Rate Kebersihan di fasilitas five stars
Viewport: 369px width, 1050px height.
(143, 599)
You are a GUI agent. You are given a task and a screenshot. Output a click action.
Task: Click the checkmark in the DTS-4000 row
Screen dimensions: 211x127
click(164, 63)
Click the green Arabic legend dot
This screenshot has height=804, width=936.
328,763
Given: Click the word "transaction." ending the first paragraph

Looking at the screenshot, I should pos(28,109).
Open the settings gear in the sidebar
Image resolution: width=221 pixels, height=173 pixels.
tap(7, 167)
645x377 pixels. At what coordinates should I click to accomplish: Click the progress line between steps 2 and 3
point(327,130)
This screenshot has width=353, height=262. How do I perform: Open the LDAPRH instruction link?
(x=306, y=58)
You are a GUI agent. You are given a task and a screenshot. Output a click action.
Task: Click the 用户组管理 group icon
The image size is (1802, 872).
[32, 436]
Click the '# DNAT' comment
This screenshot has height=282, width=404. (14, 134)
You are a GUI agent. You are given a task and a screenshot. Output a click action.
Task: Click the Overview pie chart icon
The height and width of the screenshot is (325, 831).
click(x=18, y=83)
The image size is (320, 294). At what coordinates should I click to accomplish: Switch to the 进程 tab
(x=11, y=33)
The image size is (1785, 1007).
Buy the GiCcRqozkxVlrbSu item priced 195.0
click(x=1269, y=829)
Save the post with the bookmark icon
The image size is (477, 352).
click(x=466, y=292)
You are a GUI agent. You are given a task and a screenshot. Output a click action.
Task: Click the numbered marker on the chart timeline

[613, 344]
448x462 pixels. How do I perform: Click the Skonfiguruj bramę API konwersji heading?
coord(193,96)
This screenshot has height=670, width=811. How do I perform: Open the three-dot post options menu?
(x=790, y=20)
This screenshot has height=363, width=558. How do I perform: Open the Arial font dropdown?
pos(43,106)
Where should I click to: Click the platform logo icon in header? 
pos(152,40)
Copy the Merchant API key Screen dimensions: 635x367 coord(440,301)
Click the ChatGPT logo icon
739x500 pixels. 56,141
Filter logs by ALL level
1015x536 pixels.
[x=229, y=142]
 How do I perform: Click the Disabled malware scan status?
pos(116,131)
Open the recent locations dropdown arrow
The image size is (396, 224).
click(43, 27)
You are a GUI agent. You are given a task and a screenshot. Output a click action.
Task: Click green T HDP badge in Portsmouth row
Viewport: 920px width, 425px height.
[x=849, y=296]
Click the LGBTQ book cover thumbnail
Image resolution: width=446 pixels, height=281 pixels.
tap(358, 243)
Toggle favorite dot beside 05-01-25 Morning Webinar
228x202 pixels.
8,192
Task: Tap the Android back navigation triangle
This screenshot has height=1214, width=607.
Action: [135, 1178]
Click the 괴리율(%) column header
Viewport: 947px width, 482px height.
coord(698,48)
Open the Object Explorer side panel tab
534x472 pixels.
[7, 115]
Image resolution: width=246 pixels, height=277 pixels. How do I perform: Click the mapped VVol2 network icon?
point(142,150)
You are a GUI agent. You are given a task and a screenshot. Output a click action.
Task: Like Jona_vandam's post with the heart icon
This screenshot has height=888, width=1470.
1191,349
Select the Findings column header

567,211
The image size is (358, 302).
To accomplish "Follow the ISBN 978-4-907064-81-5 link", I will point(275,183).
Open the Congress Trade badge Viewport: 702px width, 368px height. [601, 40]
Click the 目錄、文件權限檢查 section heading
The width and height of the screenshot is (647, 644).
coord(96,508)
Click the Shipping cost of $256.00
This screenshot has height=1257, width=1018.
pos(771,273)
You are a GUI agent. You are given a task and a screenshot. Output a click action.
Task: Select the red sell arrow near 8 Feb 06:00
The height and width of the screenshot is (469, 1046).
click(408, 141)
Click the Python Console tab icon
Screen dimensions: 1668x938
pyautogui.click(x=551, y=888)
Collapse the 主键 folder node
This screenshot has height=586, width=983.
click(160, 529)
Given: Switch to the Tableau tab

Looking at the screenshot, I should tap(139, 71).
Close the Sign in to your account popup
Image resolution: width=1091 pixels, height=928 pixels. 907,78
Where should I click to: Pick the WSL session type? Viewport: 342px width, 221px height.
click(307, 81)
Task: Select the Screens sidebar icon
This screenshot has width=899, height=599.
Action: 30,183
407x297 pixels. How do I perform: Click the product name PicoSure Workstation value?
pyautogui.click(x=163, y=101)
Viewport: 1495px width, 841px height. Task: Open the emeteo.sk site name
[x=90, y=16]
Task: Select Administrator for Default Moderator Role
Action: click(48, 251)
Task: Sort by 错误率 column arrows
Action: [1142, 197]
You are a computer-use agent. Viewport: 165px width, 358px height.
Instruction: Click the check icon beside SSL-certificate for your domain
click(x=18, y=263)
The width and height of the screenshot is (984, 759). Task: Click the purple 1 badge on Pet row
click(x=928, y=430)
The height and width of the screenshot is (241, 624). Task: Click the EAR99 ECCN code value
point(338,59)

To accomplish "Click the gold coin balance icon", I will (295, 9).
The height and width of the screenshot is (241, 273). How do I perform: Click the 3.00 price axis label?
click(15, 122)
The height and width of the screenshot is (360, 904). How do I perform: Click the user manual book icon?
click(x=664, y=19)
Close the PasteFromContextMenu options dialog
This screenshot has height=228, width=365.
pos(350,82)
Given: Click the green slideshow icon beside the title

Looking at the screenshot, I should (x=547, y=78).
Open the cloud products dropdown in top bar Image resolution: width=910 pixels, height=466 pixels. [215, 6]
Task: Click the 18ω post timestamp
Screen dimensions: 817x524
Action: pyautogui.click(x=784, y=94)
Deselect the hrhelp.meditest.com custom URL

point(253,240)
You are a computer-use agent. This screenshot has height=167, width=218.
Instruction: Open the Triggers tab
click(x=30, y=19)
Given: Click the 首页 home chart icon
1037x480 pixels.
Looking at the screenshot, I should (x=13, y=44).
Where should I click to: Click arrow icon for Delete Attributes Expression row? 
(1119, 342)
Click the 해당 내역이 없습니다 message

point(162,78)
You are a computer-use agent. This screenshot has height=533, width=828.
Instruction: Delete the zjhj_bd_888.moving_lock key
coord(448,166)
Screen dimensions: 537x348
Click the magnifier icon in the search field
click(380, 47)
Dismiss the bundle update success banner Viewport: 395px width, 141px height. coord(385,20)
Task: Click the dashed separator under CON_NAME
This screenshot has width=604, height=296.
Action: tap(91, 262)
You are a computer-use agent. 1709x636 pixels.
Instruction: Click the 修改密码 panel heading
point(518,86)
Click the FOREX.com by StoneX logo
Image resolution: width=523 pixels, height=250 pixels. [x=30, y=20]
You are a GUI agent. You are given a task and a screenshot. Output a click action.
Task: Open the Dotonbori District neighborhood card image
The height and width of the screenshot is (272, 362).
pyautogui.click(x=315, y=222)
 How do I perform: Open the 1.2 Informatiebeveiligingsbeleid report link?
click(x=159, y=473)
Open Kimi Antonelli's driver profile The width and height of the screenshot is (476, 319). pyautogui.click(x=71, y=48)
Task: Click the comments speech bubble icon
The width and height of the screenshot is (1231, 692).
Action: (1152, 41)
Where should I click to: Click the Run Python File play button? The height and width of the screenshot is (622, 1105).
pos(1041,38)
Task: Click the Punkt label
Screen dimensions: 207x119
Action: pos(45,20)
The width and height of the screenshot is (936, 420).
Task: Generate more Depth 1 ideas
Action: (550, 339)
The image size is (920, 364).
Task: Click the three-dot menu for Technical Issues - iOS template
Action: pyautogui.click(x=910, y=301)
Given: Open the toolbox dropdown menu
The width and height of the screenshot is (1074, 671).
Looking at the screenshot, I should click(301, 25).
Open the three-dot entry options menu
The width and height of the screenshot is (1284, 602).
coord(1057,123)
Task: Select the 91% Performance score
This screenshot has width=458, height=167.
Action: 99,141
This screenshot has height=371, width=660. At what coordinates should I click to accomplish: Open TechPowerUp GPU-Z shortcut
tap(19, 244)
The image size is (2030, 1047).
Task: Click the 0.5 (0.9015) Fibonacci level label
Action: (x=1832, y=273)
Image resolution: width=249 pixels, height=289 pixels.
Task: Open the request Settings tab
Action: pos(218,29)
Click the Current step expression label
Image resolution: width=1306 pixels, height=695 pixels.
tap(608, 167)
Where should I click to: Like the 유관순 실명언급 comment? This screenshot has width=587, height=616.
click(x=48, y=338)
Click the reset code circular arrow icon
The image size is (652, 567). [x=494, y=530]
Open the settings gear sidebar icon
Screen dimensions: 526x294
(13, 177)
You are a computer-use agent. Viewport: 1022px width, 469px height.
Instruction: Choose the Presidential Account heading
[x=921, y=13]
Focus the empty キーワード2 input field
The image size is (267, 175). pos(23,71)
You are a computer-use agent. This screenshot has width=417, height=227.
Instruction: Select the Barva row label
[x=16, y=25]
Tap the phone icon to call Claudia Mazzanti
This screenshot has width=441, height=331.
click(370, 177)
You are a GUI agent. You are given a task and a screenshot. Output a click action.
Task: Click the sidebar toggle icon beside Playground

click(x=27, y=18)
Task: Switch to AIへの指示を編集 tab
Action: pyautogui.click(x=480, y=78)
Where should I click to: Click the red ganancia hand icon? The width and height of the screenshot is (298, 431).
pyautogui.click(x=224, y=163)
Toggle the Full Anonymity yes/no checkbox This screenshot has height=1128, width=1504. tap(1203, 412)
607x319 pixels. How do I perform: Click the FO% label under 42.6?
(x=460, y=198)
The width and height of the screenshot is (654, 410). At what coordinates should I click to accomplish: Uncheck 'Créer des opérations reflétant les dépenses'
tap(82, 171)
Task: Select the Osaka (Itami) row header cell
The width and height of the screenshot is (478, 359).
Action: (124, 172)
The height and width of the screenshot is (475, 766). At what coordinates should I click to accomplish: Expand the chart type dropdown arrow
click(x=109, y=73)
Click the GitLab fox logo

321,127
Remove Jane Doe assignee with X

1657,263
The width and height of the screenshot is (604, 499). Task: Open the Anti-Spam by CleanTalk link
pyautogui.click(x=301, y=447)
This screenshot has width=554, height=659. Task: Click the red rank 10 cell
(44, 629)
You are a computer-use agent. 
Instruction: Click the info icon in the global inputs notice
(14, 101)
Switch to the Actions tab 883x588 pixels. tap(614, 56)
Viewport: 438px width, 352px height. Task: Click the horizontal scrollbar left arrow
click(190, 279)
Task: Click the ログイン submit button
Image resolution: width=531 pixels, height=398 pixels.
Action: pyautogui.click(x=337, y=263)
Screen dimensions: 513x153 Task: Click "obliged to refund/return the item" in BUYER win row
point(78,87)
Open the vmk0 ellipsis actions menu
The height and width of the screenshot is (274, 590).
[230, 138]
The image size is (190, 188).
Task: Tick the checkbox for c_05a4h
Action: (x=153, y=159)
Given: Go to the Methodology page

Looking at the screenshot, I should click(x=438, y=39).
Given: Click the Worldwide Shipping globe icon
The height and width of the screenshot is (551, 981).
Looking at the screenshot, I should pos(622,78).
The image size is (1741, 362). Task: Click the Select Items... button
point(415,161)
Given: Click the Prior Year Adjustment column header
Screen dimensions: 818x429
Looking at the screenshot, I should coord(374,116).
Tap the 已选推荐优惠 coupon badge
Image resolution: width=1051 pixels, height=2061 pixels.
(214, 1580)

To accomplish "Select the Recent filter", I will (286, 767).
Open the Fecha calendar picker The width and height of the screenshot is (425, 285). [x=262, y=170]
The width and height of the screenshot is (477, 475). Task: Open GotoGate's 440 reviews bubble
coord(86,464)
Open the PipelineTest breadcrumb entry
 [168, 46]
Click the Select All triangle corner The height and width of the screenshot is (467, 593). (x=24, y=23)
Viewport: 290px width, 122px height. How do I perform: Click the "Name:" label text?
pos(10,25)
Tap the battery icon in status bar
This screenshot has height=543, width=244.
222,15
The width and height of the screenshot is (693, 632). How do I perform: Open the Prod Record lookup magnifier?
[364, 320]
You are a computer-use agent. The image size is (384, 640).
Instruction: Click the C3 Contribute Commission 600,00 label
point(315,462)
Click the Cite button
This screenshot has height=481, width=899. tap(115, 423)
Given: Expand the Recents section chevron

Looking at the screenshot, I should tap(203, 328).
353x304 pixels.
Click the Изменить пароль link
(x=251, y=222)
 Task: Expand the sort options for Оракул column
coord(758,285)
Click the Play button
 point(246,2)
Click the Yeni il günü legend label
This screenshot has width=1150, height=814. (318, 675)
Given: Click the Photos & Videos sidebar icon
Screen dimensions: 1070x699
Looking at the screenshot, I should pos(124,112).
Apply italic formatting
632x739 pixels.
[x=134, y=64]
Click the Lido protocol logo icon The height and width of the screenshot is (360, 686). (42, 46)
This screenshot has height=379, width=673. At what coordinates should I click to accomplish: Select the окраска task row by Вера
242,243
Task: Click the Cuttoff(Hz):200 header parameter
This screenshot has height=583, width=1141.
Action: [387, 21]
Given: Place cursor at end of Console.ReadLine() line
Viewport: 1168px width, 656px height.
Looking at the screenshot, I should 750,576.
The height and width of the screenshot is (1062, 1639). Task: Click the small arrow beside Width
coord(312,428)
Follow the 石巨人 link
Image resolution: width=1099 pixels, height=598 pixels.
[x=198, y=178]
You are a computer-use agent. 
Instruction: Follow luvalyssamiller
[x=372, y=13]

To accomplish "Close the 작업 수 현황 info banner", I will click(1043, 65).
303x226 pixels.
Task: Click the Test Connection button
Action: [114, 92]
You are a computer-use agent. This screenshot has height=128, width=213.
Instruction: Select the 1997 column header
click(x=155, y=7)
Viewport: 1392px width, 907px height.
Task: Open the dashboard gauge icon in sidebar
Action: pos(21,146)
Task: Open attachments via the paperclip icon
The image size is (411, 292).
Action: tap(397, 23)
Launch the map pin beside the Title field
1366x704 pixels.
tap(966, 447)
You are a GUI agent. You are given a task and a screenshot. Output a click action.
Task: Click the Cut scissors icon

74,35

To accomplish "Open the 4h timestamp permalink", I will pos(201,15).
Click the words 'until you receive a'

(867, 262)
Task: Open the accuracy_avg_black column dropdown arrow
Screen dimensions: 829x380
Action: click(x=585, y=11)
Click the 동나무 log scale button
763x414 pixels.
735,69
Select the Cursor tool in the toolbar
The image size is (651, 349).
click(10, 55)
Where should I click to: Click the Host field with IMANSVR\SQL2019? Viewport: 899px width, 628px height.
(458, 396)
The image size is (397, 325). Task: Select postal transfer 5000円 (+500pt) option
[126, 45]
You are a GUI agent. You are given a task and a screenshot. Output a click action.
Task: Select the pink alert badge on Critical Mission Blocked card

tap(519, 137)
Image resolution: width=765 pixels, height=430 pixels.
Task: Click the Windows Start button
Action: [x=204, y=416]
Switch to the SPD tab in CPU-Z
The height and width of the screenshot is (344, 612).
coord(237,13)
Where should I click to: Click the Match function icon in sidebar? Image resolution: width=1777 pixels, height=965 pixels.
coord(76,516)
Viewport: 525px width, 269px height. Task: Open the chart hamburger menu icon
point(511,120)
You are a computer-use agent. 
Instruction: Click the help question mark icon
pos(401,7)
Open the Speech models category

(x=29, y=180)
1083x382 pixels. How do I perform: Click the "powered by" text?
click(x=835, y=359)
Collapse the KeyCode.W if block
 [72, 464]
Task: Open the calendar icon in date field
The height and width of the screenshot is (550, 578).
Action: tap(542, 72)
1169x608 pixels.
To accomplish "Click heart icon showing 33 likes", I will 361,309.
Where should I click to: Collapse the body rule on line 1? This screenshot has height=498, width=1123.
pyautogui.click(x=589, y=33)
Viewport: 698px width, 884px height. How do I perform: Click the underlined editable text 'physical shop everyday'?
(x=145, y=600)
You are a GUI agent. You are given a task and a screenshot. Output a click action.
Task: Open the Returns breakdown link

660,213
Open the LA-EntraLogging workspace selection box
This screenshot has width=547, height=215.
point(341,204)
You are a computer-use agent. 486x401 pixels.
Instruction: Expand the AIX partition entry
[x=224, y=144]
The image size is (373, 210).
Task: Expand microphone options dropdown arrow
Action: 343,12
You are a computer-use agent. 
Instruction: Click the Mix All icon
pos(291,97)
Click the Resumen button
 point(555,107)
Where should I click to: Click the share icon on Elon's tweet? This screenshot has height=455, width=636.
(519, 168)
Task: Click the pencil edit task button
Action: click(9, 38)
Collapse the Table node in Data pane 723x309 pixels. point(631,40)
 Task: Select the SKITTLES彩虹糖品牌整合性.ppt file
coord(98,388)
______
Problem details: Reproduce only the items from the line with "Task: Select the Osaka" to the line with "Click the Select All", substituting "scroll bar" for "scrollbar" and leaving everything else unchanged.

Solution:
Task: Select the Osaka (Itami) row header cell
The width and height of the screenshot is (478, 359).
Action: (124, 172)
The height and width of the screenshot is (475, 766). At what coordinates should I click to accomplish: Expand the chart type dropdown arrow
click(x=109, y=73)
Click the GitLab fox logo

321,127
Remove Jane Doe assignee with X

1657,263
The width and height of the screenshot is (604, 499). Task: Open the Anti-Spam by CleanTalk link
pyautogui.click(x=301, y=447)
This screenshot has width=554, height=659. Task: Click the red rank 10 cell
(44, 629)
You are a computer-use agent. 
Instruction: Click the info icon in the global inputs notice
(14, 101)
Switch to the Actions tab 883x588 pixels. tap(614, 56)
Viewport: 438px width, 352px height. Task: Click the horizontal scroll bar left arrow
click(190, 279)
Task: Click the ログイン submit button
Image resolution: width=531 pixels, height=398 pixels.
Action: pyautogui.click(x=337, y=263)
Screen dimensions: 513x153 Task: Click "obliged to refund/return the item" in BUYER win row
point(78,87)
Open the vmk0 ellipsis actions menu
The height and width of the screenshot is (274, 590).
[230, 138]
The image size is (190, 188).
Task: Tick the checkbox for c_05a4h
Action: (x=153, y=159)
Given: Go to the Methodology page

Looking at the screenshot, I should click(x=438, y=39).
Given: Click the Worldwide Shipping globe icon
The height and width of the screenshot is (551, 981).
Looking at the screenshot, I should pos(622,78).
The image size is (1741, 362). Task: Click the Select Items... button
point(415,161)
Given: Click the Prior Year Adjustment column header
Screen dimensions: 818x429
Looking at the screenshot, I should coord(374,116).
Tap the 已选推荐优惠 coupon badge
Image resolution: width=1051 pixels, height=2061 pixels.
(214, 1580)

To accomplish "Select the Recent filter", I will (286, 767).
Open the Fecha calendar picker The width and height of the screenshot is (425, 285). [x=262, y=170]
The width and height of the screenshot is (477, 475). Task: Open GotoGate's 440 reviews bubble
coord(86,464)
Open the PipelineTest breadcrumb entry
 [168, 46]
Click the Select All triangle corner The height and width of the screenshot is (467, 593). (x=24, y=23)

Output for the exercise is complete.